## START TASK INPUT
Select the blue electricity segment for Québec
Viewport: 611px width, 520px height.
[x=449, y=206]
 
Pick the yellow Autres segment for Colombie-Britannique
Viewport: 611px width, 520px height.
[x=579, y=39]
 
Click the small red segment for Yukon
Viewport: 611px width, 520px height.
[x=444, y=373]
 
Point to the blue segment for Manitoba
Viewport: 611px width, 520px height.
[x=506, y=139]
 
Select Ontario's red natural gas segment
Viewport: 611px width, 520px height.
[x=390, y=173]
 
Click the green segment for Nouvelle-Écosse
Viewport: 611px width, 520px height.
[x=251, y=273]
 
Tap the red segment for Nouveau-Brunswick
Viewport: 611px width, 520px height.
## END TASK INPUT
REQUIRED TASK | Retype all of the material above line for line, changing nothing.

FINISHED ANSWER |
Select the blue electricity segment for Québec
Viewport: 611px width, 520px height.
[x=449, y=206]
 
Pick the yellow Autres segment for Colombie-Britannique
Viewport: 611px width, 520px height.
[x=579, y=39]
 
Click the small red segment for Yukon
Viewport: 611px width, 520px height.
[x=444, y=373]
 
Point to the blue segment for Manitoba
Viewport: 611px width, 520px height.
[x=506, y=139]
 
Select Ontario's red natural gas segment
Viewport: 611px width, 520px height.
[x=390, y=173]
 
Click the green segment for Nouvelle-Écosse
Viewport: 611px width, 520px height.
[x=251, y=273]
 
Tap the red segment for Nouveau-Brunswick
Viewport: 611px width, 520px height.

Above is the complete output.